Code Monkey home page Code Monkey logo

pynomaly's Introduction

PyNomaly

PyNomaly is a Python 3 implementation of LoOP (Local Outlier Probabilities). LoOP is a local density based outlier detection method by Kriegel, Kröger, Schubert, and Zimek which provides outlier scores in the range of [0,1] that are directly interpretable as the probability of a sample being an outlier.

PyPi License

The outlier score of each sample is called the Local Outlier Probability. It measures the local deviation of density of a given sample with respect to its neighbors as Local Outlier Factor (LOF), but provides normalized outlier scores in the range [0,1]. These outlier scores are directly interpretable as a probability of an object being an outlier. Since Local Outlier Probabilities provides scores in the range [0,1], practitioners are free to interpret the results according to the application.

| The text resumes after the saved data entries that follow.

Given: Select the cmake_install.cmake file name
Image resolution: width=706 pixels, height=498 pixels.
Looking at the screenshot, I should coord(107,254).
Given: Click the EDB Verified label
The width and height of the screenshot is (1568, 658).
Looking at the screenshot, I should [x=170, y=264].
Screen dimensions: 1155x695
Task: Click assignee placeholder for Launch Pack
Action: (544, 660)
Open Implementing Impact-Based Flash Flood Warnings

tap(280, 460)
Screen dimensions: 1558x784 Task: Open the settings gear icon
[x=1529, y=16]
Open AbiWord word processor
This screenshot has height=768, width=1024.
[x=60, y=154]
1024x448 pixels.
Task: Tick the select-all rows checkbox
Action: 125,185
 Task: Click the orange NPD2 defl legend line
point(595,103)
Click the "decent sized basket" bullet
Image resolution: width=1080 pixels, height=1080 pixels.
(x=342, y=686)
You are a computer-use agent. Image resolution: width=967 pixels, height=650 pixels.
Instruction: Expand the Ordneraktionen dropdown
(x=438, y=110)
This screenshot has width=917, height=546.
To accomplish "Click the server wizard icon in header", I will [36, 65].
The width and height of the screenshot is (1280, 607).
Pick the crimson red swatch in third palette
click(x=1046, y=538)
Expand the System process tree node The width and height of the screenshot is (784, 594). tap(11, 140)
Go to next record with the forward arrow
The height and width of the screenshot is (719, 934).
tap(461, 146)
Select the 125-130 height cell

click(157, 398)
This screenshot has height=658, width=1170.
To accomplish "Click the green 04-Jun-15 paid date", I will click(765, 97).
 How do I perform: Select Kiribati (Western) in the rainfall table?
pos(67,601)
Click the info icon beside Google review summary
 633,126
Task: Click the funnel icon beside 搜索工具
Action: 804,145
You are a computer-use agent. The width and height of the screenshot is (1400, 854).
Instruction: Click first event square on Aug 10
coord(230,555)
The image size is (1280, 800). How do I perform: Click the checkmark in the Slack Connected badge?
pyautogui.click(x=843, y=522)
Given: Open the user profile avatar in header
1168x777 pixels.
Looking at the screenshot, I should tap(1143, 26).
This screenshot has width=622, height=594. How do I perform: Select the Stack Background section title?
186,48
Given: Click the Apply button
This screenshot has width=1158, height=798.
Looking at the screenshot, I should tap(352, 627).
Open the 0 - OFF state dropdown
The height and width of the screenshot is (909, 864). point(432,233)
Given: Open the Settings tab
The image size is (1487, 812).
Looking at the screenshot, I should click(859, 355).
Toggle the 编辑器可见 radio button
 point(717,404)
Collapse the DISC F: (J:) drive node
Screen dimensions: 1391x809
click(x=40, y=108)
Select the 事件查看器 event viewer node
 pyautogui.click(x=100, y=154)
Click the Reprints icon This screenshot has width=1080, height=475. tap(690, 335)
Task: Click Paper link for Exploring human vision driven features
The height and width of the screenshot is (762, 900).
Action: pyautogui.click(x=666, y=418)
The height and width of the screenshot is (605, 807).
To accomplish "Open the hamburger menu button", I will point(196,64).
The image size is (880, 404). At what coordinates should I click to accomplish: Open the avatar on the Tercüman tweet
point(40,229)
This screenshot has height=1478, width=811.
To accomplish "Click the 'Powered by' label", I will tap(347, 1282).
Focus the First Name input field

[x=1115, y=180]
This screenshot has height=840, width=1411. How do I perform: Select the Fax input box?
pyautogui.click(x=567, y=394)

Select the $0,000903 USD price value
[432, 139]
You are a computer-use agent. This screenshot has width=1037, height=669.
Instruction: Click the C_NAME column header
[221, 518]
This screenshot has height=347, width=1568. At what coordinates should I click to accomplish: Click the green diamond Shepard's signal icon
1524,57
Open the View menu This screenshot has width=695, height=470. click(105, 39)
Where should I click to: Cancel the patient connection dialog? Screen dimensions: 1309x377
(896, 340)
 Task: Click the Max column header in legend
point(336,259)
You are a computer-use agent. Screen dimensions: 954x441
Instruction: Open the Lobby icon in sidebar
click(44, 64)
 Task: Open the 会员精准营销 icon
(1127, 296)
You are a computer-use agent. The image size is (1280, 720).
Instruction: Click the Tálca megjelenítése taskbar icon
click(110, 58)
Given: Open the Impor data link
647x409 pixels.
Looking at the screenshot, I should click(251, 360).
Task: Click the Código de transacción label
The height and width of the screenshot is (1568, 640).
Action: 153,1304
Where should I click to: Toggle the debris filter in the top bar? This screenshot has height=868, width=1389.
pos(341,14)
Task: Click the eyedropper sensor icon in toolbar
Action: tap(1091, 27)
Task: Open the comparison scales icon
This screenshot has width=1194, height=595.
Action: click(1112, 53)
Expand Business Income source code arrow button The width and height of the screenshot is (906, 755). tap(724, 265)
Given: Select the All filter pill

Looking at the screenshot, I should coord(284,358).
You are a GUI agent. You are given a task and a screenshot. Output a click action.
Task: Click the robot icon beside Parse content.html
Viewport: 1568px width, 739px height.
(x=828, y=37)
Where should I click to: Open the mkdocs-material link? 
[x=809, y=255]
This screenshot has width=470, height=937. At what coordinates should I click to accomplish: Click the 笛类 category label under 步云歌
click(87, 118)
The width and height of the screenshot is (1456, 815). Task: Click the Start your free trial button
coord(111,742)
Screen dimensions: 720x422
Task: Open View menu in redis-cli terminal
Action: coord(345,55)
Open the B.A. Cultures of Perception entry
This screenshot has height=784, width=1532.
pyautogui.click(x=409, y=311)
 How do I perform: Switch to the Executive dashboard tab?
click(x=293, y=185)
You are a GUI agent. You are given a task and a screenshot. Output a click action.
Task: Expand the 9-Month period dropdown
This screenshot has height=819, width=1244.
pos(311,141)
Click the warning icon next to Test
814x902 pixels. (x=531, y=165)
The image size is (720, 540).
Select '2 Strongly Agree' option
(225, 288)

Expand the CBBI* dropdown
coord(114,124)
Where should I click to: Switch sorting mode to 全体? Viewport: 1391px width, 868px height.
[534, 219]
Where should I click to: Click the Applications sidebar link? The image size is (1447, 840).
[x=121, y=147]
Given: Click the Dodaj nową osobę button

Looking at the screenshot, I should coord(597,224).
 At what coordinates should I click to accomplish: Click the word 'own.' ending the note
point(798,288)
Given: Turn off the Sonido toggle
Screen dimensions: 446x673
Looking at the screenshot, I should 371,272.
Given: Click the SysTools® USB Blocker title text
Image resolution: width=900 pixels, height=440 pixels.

Like LOF, it is local in that the anomaly score depends on how isolated the sample is with respect to the surrounding neighborhood. Locality is given by k-nearest neighbors, whose distance is used to estimate the local density. By comparing the local density of a sample to the local densities of its neighbors, one can identify samples that lie in regions of lower density compared to their neighbors and thus identify samples that may be outliers according to their Local Outlier Probability.

The authors' 2009 paper detailing LoOP's theory, formulation, and application is provided by Ludwig-Maximilians University Munich - Institute for Informatics; LoOP: Local Outlier Probabilities.

Implementation

This Python 3 implementation uses Numpy and the formulas outlined in LoOP: Local Outlier Probabilities to calculate the Local Outlier Probability of each sample.

Prerequisites

  • Python 3.5.2 or greater
  • Numpy 1.12.0 or greater
  • Pandas 0.19.2 or greater (optional)

Note that PyNomaly remains untested in older Python versions.

Quick Start

First install the package from the Python Package Index:

pip install PyNomaly # or pip3 install ... if you're using both Python 3 and 2.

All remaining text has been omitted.